WHAT NEEDS TO BE DONE: List all lines of the data that include the string "Karte".

[Saved data entries]
▽
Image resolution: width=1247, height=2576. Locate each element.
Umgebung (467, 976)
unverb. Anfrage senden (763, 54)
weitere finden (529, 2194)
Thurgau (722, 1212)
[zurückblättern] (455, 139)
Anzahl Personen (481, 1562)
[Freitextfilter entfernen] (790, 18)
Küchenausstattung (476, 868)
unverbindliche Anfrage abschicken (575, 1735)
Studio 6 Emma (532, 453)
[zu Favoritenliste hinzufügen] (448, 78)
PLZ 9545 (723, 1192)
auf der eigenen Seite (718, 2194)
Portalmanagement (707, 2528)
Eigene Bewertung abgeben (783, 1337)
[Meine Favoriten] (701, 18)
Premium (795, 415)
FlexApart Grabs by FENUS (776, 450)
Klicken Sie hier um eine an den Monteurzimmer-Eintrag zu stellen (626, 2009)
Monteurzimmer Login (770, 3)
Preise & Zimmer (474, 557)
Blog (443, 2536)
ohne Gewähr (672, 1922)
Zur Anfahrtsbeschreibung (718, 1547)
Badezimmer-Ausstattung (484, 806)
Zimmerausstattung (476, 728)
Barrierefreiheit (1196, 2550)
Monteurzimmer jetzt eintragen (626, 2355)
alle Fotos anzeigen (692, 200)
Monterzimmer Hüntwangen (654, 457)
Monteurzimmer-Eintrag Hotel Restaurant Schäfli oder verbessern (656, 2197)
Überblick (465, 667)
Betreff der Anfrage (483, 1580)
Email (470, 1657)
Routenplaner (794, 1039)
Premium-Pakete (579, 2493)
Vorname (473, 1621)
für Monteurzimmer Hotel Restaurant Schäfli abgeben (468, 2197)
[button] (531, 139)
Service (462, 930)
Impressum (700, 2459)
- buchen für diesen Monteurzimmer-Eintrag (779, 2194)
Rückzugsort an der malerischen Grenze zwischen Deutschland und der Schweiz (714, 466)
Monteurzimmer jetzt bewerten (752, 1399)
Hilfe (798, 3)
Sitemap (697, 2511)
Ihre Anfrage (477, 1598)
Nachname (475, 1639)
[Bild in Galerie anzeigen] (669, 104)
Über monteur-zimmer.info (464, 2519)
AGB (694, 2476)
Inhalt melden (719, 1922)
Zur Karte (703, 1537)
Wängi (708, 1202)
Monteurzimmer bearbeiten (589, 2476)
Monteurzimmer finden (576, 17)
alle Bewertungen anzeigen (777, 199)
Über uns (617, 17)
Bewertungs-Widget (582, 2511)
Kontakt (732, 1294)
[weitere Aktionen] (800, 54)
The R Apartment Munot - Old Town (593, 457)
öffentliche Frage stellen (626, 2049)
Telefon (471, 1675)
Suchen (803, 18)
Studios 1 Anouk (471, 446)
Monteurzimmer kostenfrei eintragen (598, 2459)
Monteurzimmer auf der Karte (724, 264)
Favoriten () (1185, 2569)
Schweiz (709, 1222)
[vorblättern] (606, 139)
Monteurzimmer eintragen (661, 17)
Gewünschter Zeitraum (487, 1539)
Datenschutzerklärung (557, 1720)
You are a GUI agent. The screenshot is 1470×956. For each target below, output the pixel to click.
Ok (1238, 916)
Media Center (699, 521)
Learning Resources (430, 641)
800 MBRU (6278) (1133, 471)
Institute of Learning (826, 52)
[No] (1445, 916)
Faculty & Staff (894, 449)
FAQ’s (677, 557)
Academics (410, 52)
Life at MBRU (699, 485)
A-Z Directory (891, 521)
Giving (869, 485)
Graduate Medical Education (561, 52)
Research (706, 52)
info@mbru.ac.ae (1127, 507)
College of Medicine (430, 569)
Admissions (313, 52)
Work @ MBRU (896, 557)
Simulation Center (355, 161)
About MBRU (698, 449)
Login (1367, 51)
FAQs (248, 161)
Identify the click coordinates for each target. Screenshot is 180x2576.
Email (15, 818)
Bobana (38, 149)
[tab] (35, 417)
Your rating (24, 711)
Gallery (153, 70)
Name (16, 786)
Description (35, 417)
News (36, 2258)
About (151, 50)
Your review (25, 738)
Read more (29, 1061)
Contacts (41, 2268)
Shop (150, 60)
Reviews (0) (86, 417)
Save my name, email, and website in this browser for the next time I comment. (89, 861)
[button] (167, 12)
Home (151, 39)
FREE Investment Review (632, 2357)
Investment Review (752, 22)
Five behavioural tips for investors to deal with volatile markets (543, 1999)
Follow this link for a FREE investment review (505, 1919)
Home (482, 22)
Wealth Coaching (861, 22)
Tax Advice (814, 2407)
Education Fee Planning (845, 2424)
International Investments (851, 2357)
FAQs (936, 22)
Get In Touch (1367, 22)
△
RESPONSE:
Zur Karte (703, 1537)
Monteurzimmer auf der Karte (724, 264)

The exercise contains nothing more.